Python already includes asyncio and the rest can be installed using the following pip command:
pip install httpx parsel scrapfly-sdk
Scrape Immoscout24 Search
Let's start by scraping immoscout24.ch search pages which contain property preview data and links to full property listing details. For our example let's take this search url immoscout24.ch/en/real-estate/rent/city-bern:
We can manipulate the search results by changing the parts of URL like URL parameters or location:
Search page number
By adding a pn parameter at the end of the URL with the desired page number.
Search location
By replacing city-bern with the desired city name.
Property types
By changing either rent or buy in the search URL.
Instead of scraping immoscout24.ch property listings by parsing the visible HTML elements, we'll extract hidden JSON proprety datasets directly from the invisible script tags.
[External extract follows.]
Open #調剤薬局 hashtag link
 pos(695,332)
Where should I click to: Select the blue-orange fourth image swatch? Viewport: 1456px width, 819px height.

This type of data is typically known as hidden web data, which is the source of HTML data we see on the page.
To view this data in the HTML, open the browser developer tools by clicking the F12 key. Then, scroll down to the script tag that has an HTML similar to this:
To scrape this data, we'll select and parse this script tag data:
Python
ScrapFly
import asyncio
import json
from typing import List, Dict
from httpx import AsyncClient, Response
from parsel import Selector
client = AsyncClient(
headers={
# use same headers as a popular web browser (Chrome on Windows in this case)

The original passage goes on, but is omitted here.